20 Replies to “Lying Tweets”

  1. It was, Tawna. The whole "oh, even Donald Mass isn't real and you'll never get an agent anyway" approach just left me fuming.

  2. There are lots and lots of kinds of presses out there, and many routes to a success than can be defined many ways, so I hate to see people making these One True Path pronouncements. It's good to be able to take enough time to listen to more than one person, and then consider all the comments rather than just the ones that fit into a particular worldview.

  3. That's a good way to put it, Ann Marie. the "One True Path" preachers nearly always have ulterior motives. You're right – the key is listen to lots of people and make considered decisions.

  4. Those are great points to make, Jeffe. When I had dinner with the family this week to celebrate being published, my 19-year-old nephew asked me if the publisher was legit. I was glad he asked because it is a very valid question. Before I even sent my submission to Siren, I did a lot of research on the various publishers out there and thought they would fit my stories well. You can't just grab whatever's out there because you will be burnt. Trust me, I know. I have orphaned author syndrome and the person I went with was with a very respected agency. Don't take anything at face value. Research, ask questions of people published/represented before making big decisions.

  5. Wow. Interesting. Always be wary of people who speak in absolutes, and profess to know all the answers. Best to look deeper, and see what's in for them.

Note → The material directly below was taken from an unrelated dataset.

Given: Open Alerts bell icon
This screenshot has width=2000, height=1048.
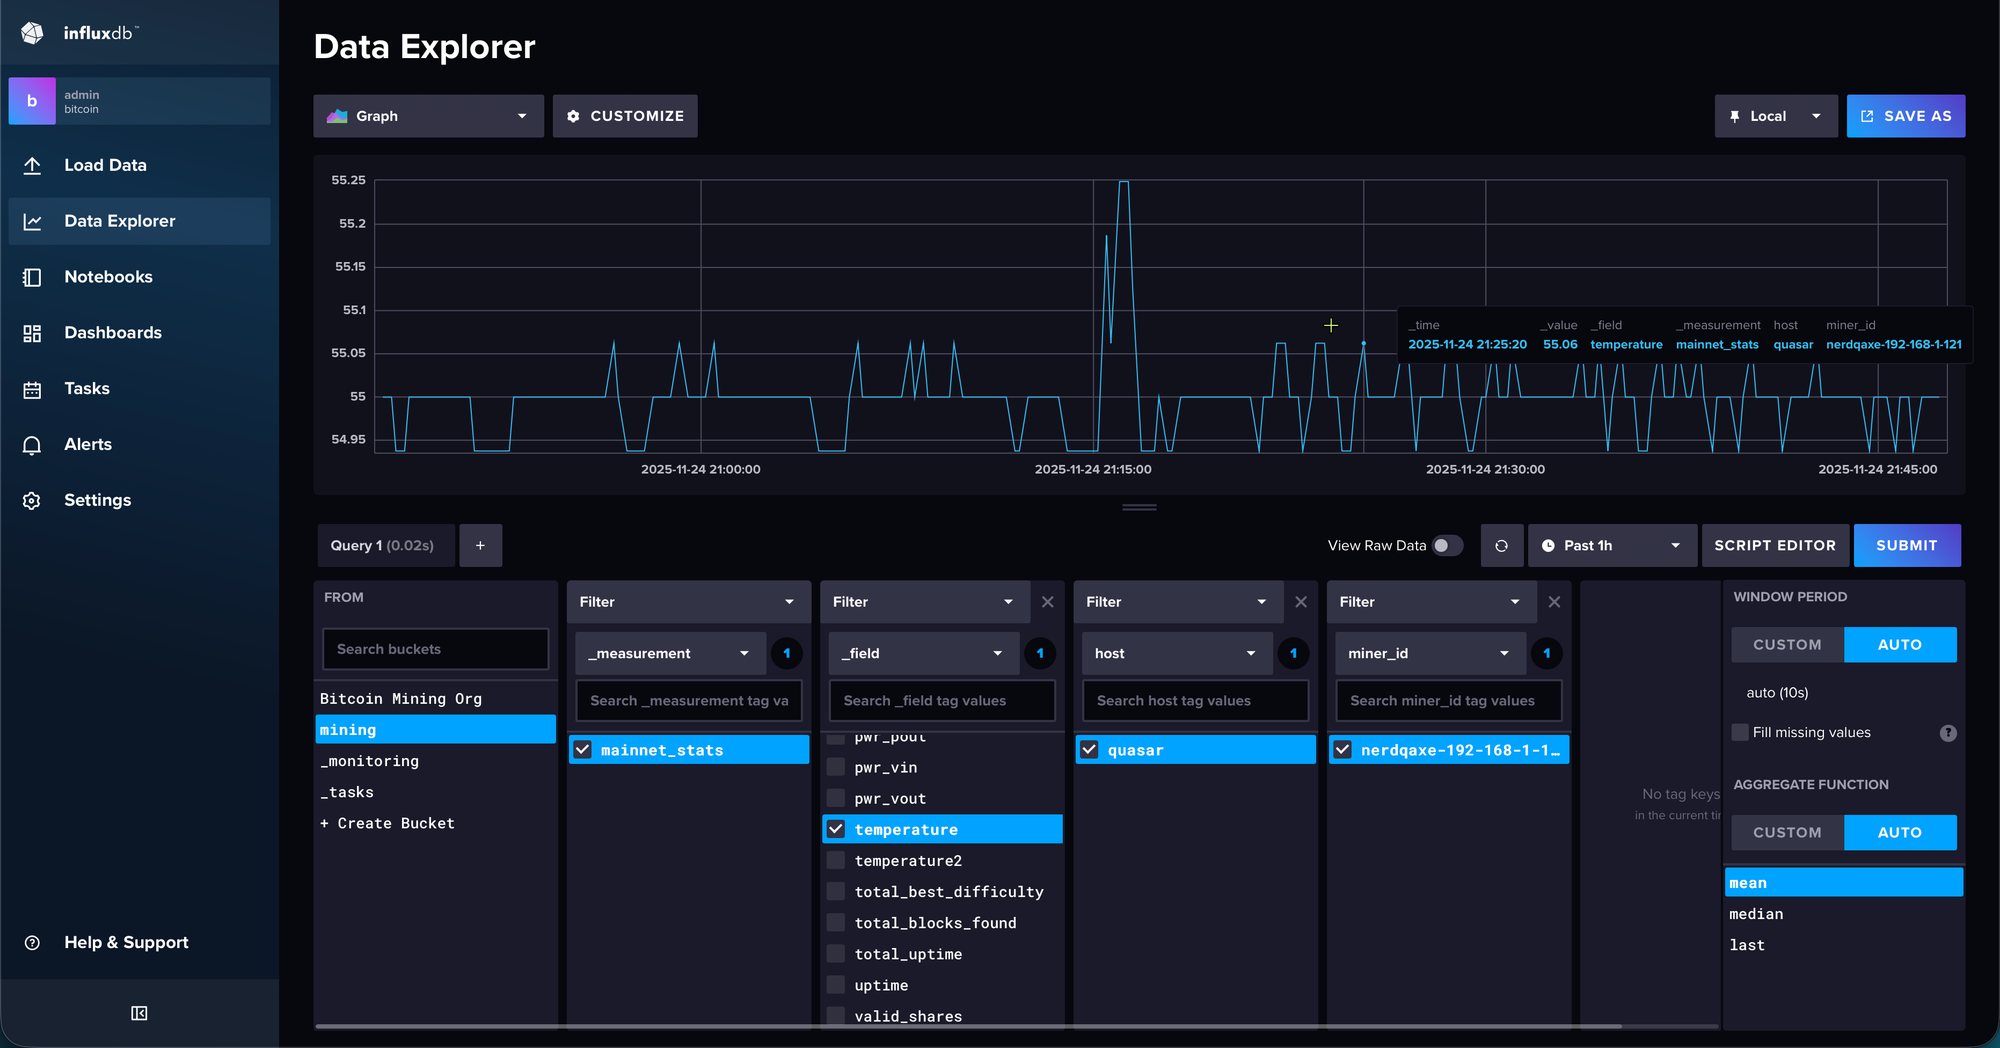Looking at the screenshot, I should click(x=32, y=445).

  6. Thanks for your input, Danica – your story is a good cautionary tale. That's the best part of our community – you *can* find people to ask and people will share with you.

    That's right, Linda – always good advice.

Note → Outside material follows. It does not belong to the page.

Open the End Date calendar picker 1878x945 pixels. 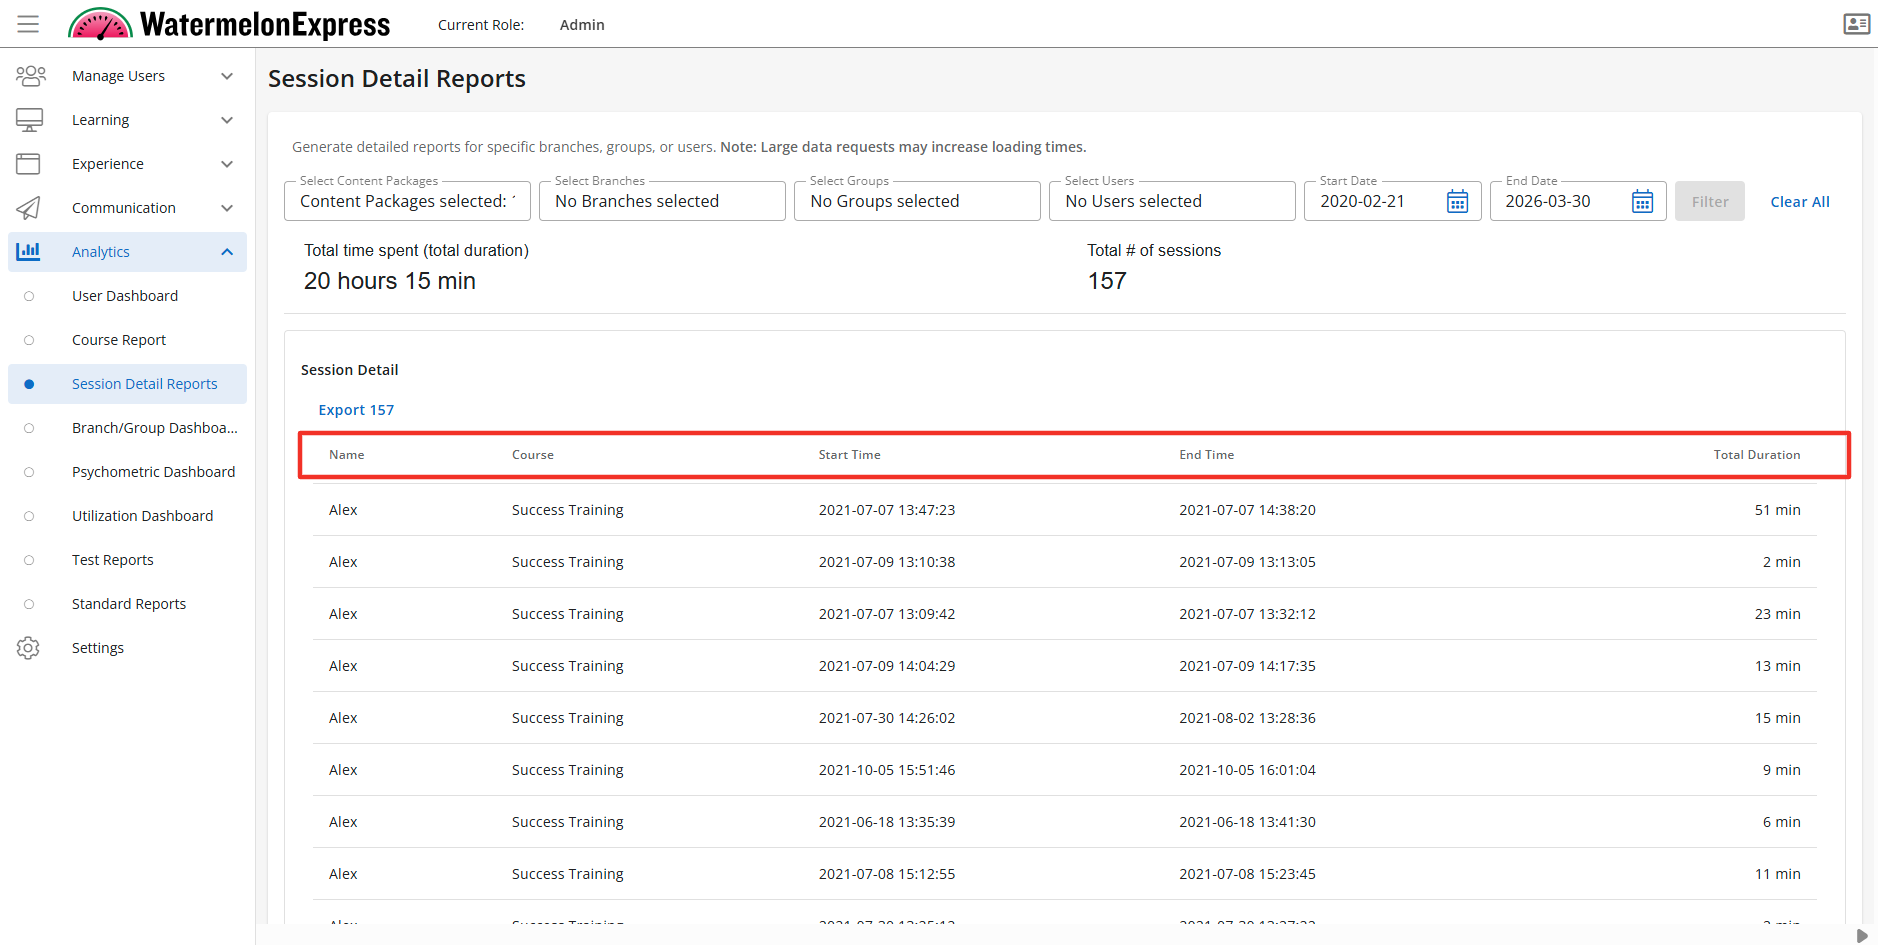(x=1642, y=202)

    Thanks, Lisa! I'm already following your blog, missy, though it looks like you haven't posted in a while…

  7. Heh – always happy to be used as a successful example. 🙂 I definitely have no platform (or not much of one), and as far as I know that wasn't a factor as far as the contracts went. I sold on voice (and with a fair amount of luck).

    And I agree one hundred percent on all your points Jeffe. I missed the big bru-ha-ha on Twitter, but I would have chimed in if I'd seen it. I really dislike it when people deal in absolutes, because there aren't any – and everyone's definition of success differs.

  8. Victoria Strauss from Writer Beware here–I'd love to know who "eTom" is (in total confidence). Please contact me at Thanks! And thanks for making such good points in this post.

  9. That's a good point, Allison – every definition of success differs. Makes it even more important that it's our own definition.

    Interesting to know you're not surprised, Victoria. I'll have to watch Writer Beware to see what you put up. Thanks for your terrific service to the writing community!

  10. Great post, Jeffe. So important to remember that just because somebody is an agent, or an editor, it doesn't mean that they know everything. I would suggest that everybody has an agenda, and some of those agendas are not in the best interest of the writer. I think a lot of writers put publishing peeps on a pedestal, and everything they say becomes gospel truth. In reality, publishing professionals are fallible human beings just like the rest of us. Part of our job as writers is to do the research – and see where those opinions are coming from.

  11. Thanks Kerry! I think that's exactly right – do the research, learn the agendas. If they match, party on. If not…

  12. I don't know if I'll blog–not enough info–but I did post in the appropriate thread at Absolute Write (which I won't link to publicly in order to preserve everyone's anonymity, but anyone who wants a link can email me).

    BTW, that press that the epublisher is an imprint of? It has put out a grand total of 2 books, both with 2005 pub dates. So, not so established after all.

  13. It was actually a pretty laid back, if opinionated on one side, conversation. I was sad that some people took this information as gospel.

    Always research information you get. Even established, reputable agents disagree on some things, but you can find out when it's completely off the mark.

    Tip: Coors Light makes conversing with some people more interesting.